=== What needs to be done ===
Rewrite the lines as a Markdown table with the columns Row and Line, numbering each row and leaving out blank lines. Begin at the line that has "Task: Pick the orange circle labeled 黄文", and stop after the line that has "Action: point(325,164)".

=== Exercise input ===
--------

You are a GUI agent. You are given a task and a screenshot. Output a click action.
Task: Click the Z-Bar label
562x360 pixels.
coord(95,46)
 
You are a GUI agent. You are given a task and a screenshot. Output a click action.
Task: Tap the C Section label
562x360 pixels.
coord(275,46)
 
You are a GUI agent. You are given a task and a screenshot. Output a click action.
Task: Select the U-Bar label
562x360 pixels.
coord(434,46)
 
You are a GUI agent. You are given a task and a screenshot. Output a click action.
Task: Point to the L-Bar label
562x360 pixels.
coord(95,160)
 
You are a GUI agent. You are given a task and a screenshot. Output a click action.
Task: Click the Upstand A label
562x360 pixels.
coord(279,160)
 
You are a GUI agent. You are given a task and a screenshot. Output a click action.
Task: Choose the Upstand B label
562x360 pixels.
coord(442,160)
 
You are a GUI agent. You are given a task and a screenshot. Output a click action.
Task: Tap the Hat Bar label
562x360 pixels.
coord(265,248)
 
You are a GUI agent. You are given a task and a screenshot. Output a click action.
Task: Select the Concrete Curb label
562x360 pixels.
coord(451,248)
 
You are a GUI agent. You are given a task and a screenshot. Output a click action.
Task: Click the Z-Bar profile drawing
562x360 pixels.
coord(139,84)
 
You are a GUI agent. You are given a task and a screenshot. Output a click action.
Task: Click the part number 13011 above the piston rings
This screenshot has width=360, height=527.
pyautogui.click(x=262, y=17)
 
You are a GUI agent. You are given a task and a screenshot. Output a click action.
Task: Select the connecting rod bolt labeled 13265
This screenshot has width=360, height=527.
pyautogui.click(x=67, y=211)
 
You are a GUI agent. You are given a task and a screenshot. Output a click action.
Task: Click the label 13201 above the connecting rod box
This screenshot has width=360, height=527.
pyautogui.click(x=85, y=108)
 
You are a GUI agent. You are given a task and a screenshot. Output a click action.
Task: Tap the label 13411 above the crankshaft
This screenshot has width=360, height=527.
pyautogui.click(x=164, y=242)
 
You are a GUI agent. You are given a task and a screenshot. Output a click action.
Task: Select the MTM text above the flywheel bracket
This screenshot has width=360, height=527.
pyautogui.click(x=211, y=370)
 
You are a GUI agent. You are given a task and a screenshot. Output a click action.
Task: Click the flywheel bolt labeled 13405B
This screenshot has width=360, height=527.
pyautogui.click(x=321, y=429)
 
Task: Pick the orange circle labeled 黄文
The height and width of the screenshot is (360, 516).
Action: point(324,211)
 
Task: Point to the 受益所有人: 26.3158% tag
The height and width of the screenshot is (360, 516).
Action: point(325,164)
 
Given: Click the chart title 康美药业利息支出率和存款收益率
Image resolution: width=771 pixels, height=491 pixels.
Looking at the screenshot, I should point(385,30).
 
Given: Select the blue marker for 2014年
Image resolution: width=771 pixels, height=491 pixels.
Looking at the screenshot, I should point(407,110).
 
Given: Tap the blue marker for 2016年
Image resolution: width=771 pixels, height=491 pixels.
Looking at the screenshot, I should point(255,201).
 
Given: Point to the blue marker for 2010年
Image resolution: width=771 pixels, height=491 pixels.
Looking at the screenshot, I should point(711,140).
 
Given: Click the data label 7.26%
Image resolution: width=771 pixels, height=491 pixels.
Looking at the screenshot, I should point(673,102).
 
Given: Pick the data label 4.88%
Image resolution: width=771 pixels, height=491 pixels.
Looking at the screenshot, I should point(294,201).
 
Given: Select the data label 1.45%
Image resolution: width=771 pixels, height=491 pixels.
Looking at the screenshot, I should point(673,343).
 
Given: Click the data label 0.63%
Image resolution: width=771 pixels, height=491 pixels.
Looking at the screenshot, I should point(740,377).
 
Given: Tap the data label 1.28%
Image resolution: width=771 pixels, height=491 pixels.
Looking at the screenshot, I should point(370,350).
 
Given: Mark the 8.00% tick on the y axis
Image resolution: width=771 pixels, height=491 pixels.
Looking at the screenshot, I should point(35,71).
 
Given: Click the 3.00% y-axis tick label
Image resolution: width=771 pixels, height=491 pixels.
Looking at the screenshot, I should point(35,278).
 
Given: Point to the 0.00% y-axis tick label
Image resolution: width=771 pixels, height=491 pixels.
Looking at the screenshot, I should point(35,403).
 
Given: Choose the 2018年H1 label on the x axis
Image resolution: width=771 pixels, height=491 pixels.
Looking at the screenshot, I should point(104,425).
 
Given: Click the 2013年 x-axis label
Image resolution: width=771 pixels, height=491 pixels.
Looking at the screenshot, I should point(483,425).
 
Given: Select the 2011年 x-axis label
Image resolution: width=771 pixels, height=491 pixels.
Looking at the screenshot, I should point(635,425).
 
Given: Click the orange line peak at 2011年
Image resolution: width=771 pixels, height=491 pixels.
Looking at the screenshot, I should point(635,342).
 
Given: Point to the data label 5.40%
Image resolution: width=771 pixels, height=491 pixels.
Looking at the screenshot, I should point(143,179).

--------

=== Output of the exercise ===
| Row | Line |
|---|---|
| 1 | Task: Pick the orange circle labeled 黄文 |
| 2 | The height and width of the screenshot is (360, 516). |
| 3 | Action: point(324,211) |
| 4 | Task: Point to the 受益所有人: 26.3158% tag |
| 5 | The height and width of the screenshot is (360, 516). |
| 6 | Action: point(325,164) |